In 1996, Eugene de Kock, the former commanding officer of the C1 counter-insurgency unit of the South African Police, was tried and convicted on 89 charges and sentenced to 212 years in prison.
He subsequently applied for amnesty from the amnesty committee of the Truth and Reconciliation Commission.
The 1993 interim constitution, which laid the foundation for our non-racial democracy, stated in its post amble: “The adoption of this constitution lays the secure foundation for the people of South Africa to transcend the divisions and strife of the past, which generated gross violations of human rights, the transgression of humanitarian principles in violent conflicts and a legacy of hatred, fear, guilt and revenge.
“These can now be addressed on the basis that there is a need for understanding but not for vengeance, a need for reparation but not for retaliation, a need for ubuntu but not for victimisation.
“In order to advance such reconciliation and reconstruction, amnesty shall be granted in respect of acts, omissions and offences associated with political objectives and committed in the course of the conflicts of the past.”
The Promotion of National Unity and Reconciliation Act laid the basis for the granting of amnesty for politically motivated crimes provided that:
* The application complied with the requirements of the act.
* The act, omission or offence to which the application related was an act associated with a political objective committed in the course of the conflicts of the past.
* The applicant had made a full disclosure of all relevant facts.
In terms of this process, De Kock was granted amnesty for some of the crimes for which he had been convicted. However, amnesty was refused in terms of other crimes that – in the opinion of the amnesty committee – did not comply with the stated requirements – particularly with the act’s definition of acts associated with a political objective.

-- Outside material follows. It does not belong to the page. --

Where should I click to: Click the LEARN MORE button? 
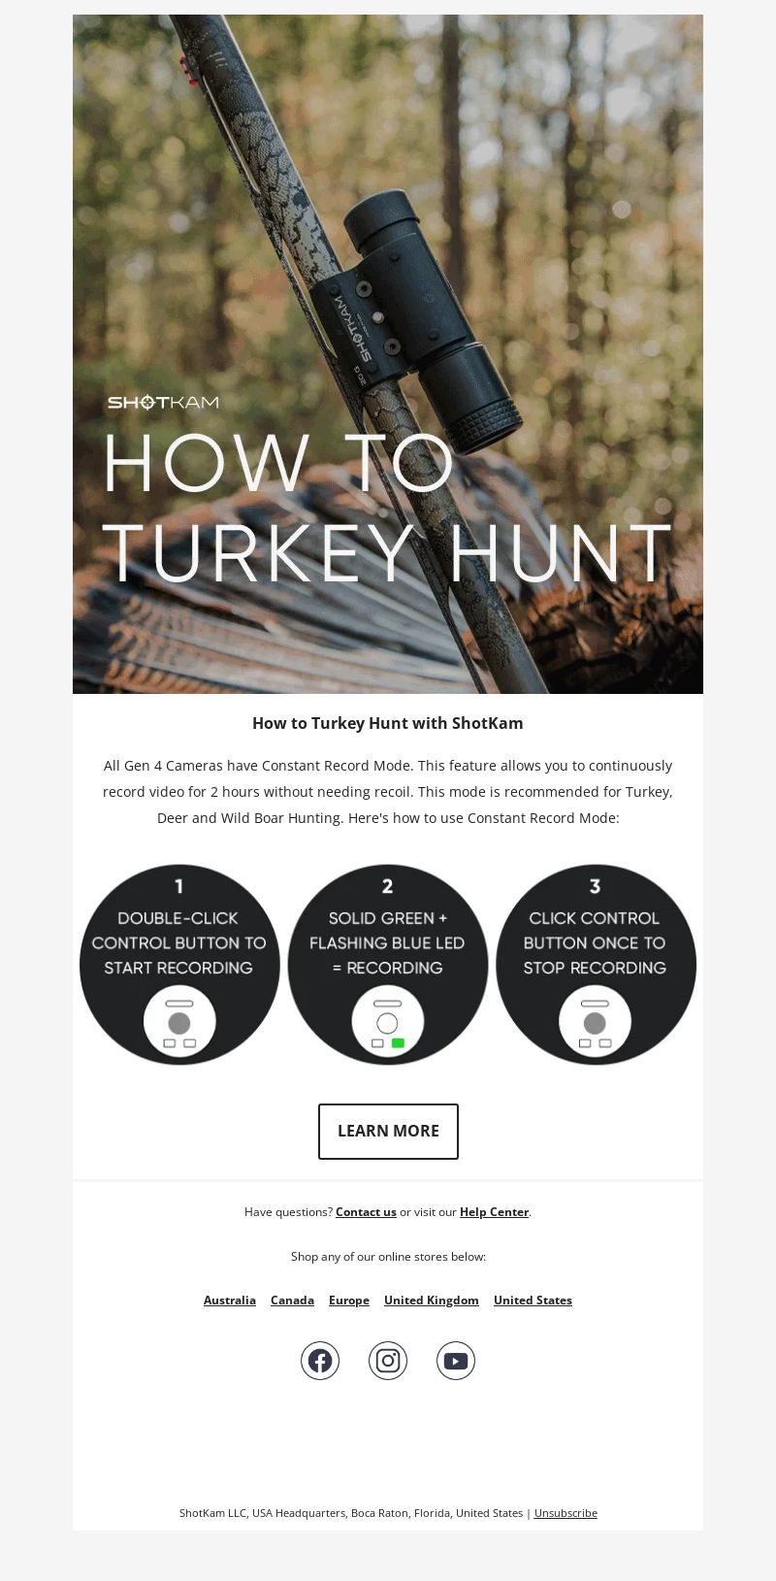[x=388, y=1131]
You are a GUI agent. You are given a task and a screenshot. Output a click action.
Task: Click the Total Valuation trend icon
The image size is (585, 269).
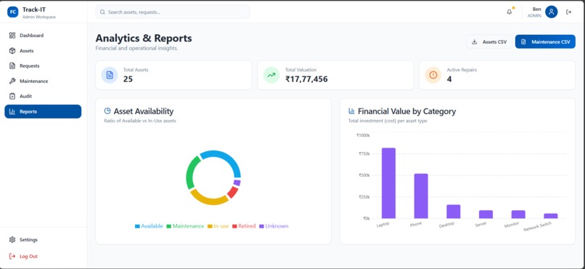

De Kock has served almost 20 years for the crimes for which amnesty was refused. He has from time to time applied for parole, most recently last year. It is understood that the National Council for Corrective Services made a positive recommendation to the previous minister of justice, S’bu Ndebele.
However, Ndebele failed to take a decision on the application before he left office earlier this year. In May, after an application by De Kock’s lawyers, the Pretoria High Court ordered the new Minister of Justice and Correctional Services, Michael Masutha, to make a decision on De Kock’s application within 30 working days.

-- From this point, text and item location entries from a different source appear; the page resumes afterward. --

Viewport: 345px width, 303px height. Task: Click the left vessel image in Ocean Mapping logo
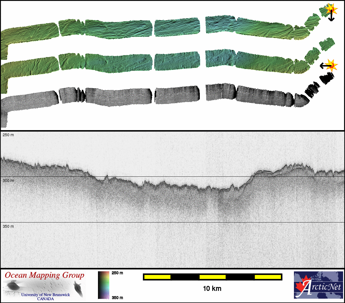pos(12,286)
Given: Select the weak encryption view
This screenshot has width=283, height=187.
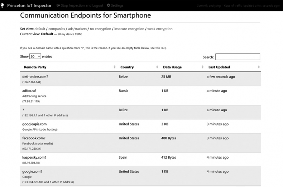Looking at the screenshot, I should (x=160, y=29).
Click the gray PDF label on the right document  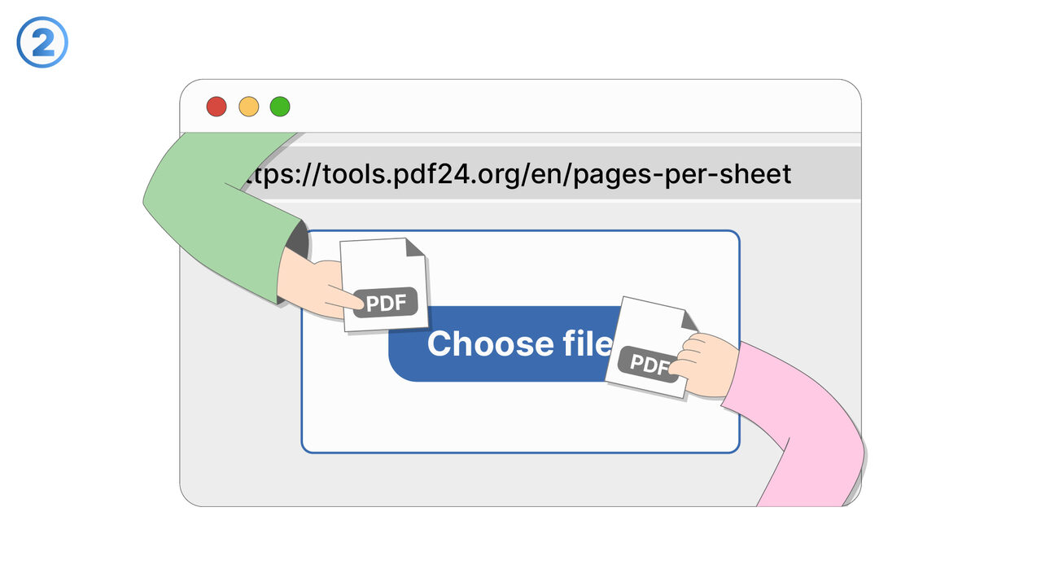click(649, 363)
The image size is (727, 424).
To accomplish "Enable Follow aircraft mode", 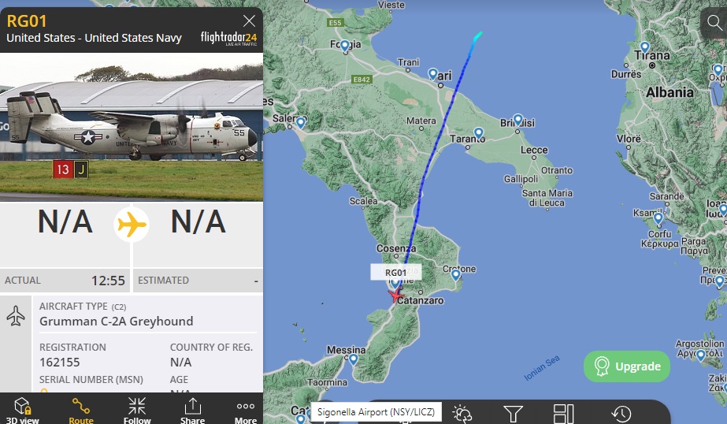I will pyautogui.click(x=137, y=410).
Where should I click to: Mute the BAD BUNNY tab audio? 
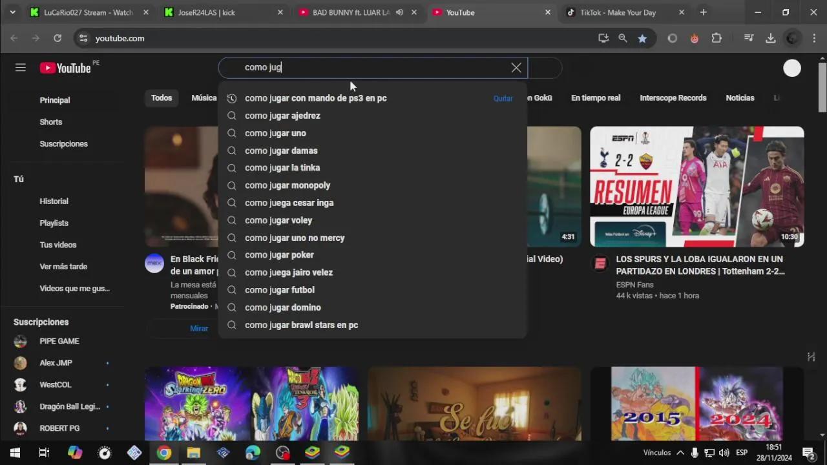[x=399, y=12]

On Thursday, Masutha said he had decided not to grant parole because “none of the affected families of the victims were consulted” during the parole process.
Masutha has given instructions for De Kock’s application for parole to be reconsidered within 12 months and after consultation has taken place with victims’ families. However, it is likely that De Kock’s lawyers will challenge the minister’s decision in the courts.
In terms of Section 9 of the constitution, “everyone is equal before the law and has the right to equal protection under the law”.
De Kock should be treated with the same consideration as any other prisoner in similar circumstances and due consideration should be given to the recommendations of the National Council on Correctional Services.
Authorities should also take into consideration the post amble to the constitution which states that issues arising from the conflicts of the past should be addressed “on the basis that there is a need for understanding but not for vengeance, a need for reparation but not for retaliation, a need for ubuntu but not for victimisation”.
* The views expressed here are not necessarily those of Independent Newspapers.